Processes no longer serve the business or the customer, but fixing them becomes harder as they are, by nature, cross functional and require co-operation - the very thing that is missing due to many of the reasons above.
Why does it happen?
It's mostly because we tend to split in to smaller groups and get our information, values and behaviours from those close to us. In the absense of a consistent company culture, good communication that flows through good managers and clear communication from leaders, people focus on their immediate groups.
Tribes form.
If you're lucky you are in a tribe where the members and managers are still positively tied back to the main business. They may be early members of the business, cultural ambassadors or original founders.
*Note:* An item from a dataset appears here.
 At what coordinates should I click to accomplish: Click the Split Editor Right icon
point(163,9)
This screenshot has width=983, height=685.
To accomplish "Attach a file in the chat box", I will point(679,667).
They may be long term employees who have seeded new teams and bring with them the very values and cultural norms of the main business.
If you're not so lucky then you may end up in a tribe where the members and managers are not positively connected back to the whole. Not that they are doing things to be negative, far from it. They are forming their own culture, values and ways of working as nothing is forthcoming from the executive or management tiers.
These loosely connected tribes start to defend their work, make up their own rules, only talk to those close (in location and job type) and start to build their own communication patterns and channels. This doesn't just happen with remote offices but also within the head office itself.
The result is that people are not tied emotionally or behaviourally to the main mission and core values. The company starts to have eco-systems of different groups.
Sometimes these differences can be poles apart, especially when it comes to management. For example, one team may have a command and control manager, whereas another team may have a manager that hires good people and leaves them alone. work with them get the freedom they need to do good work. .
The solution to Dunbar's Number is to develop the management tier
At the heart of solving Dunbar's Number is the need to reconnect all of the various tribes back to a single, clear and consistent set of values that are lived and breathed by management and executives.
You cannot reconnect people back to the core through process and compliance, which is often what people try to force. It needs to be emotional.
The managers and execs must reconnect and lead by example. They must embrace the culture and ethos of the business and be torch bearers for it. They must connect with other managers and share a management responsibility to improving the system and the flow of work.
Managers must become conduits of communication from the executives and feed back information, results and ideas from those in their teams. Even better, they should open up pathways of communication through all tiers.
If people become professional managers rather than individual contributers who also manage then you need fewer managers and it becomes easier to identify and train the managers.
If their approach to management was consistent you would have fewer disagreements about what is right or wrong or why some teams have more freedom than other.
If managers started to improve the flow of customer work through the system they would remove many of the barrier, improve processes and allow people to get more done. People could then focus on delivering value to customers, not banging their heads against internal friction.
Failure Demand would reduce, more accountability would be placed on managers and managers could all come together to solve genuine business problems. There would be less need to protect work and more clear direction on who is responsible for what.
In a nutshell management is the key to solving the very departmental and tribal splits that happen when their is no natural connection to the core. Managers become the connection to the core, and when it happens - it's a powerful thing.
Managers should feel connected to the core and be able to tell stories to new starters about how the company got to where they did and what is next.
Managers should act like founders of the business. And wouldn't that be a wonderful thing?